Чёрный зев метро открывался рано.
Сначала по одиночке черными точками, потом все усиливающимся потоком, полным монотонного и однообразного броуновского движения, к круглой гигантской таблетке станции, освещённой бледным, платиновым светом, стекались людские ручейки, чтобы там, внизу. превратиться в полноводную реку.
Кондиционированный безвкусный воздух метро вырывался наружу и смешивался с мокрой холодной атмосферой улицы, легким теплым ветерком согревая мёрзнущих и курящих у входа пассажиров.
Десятки люминесцентных ламп пронизывали влажный бархат зимних утренних сумерек и делали особенно отчётливыми и контрастными расплывчатые очертания спешащих на работу людей, персонифицировали лики газетчиков и лавочников, постепенно заполнявших рабочие места, лотки и киоски на станции и раскладывающих свой незамысловатый товар на обозрение любопытствующих покупателей.
Потом появлялись стайки студентов в наушниках, всегда заспанные и бледные, забавно, по моде, одетые юноши и девушки.
Заключающим аккордом дополняли ровное, монотонное журчание эскалатора писки и скрипы сумок на колёсиках, которые что есть сил волокли сзади очень и всегда занятые пенсионеры и пенсионерки, спешили на лыжную прогулку за город розовощёкие лыжники в ярких шарфиках и шапочках с помпонами.
К станции из спальных районов прибывали все новые и новые партии разносортной публики, приезжали и оставляли на перехватывающей стоянке автомобили развесёлые менеджеры среднего звена,прибывали с важным видом никогда не улыбающиеся бухгалтерши и строгие директора небольших магазинчиков и конторок, подъезжали скромные учителя и исполнительные медсестры.
Каждый день с раннего утра старуха стояла поперёк этому людскому потоку: чёрные с проседью волосы, стрижка «каре», устремлённый поверх людской реки тёмный, спокойный, требовательный и взыскательный взгляд, бедняцкое, мышиного цвета пальто, застёгнутое на одну шершавую костяную пуговицу.
Под мышкой она держала связку книг.
Людская масса обтекала ее, как-бы не соприкасаясь, не прилипая, не взаимодействуя, не возмущаясь ее присутствию, не возражая против ее существования в данном незначительном для их жизни контексте.

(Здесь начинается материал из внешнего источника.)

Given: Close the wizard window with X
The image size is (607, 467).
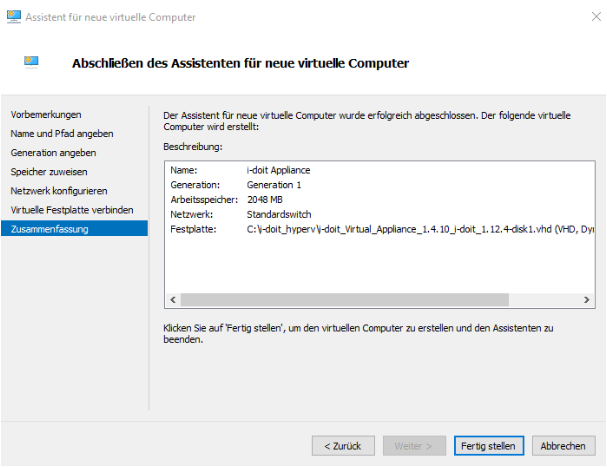Looking at the screenshot, I should [x=585, y=17].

Женщина была сама по себе, толпа - сама по себе. Обе сферы были почти равнодушны у друг другу.
Она наталкивалась на первую случайно попавшуюся любовную парочку, ожидавшую кого-то при входе, и обращаясь громко и отчётливо, торжественно цитировала наизусть, адресуясь даже не к ним, а так в никуда, в воздух:
«Пусть старость мне кровь беспощадно остудит,
Ты, память былого, мне сердце чаруй!
И лучшим сокровищем памяти будет
- Он - первый стыдливый любви поцелуй!”
Пара смущалась. Девушки робела, снимала наушник телефона, и пораженная смотрела на это странное явление.
Парень протягивал смятую сотенную бумажку или отворачивался, пряча глаза, или просто отходил в сторону. Она механически клала деньги в карман и протягивала книгу дарителю.
- Это же Байрон! Возьмите! Прочитайте! Она продолжала что-то бормотать и жестикулировать. Ее никто не слушал.
Таня проснулась рано, почесала смотанные в дреды волосы, посмотрела в темное окно, во рту было кисло.
Она машинально взяла в рот серебряный медальон и покатала его во рту, чтобы оживиться холодным вкусом металла, растолкала спящую старуху и пробормотала:
- Мам, вставай! 6-00. Тебе пора на работу!
- У меня во сколько занятия? Помню только, что сегодня у меня урок по “ фэнтези” и особенностях перевода его с английского. Затем буду говорить о сонете…Или ты считаешь это несвоевременным и нелогичным?
- Да, да, именно - “ фэнтези”. Собирайся уже!
Бредбери, Кларк, Азимов!
А сонеты-на закуску! Отлично! То, что надо!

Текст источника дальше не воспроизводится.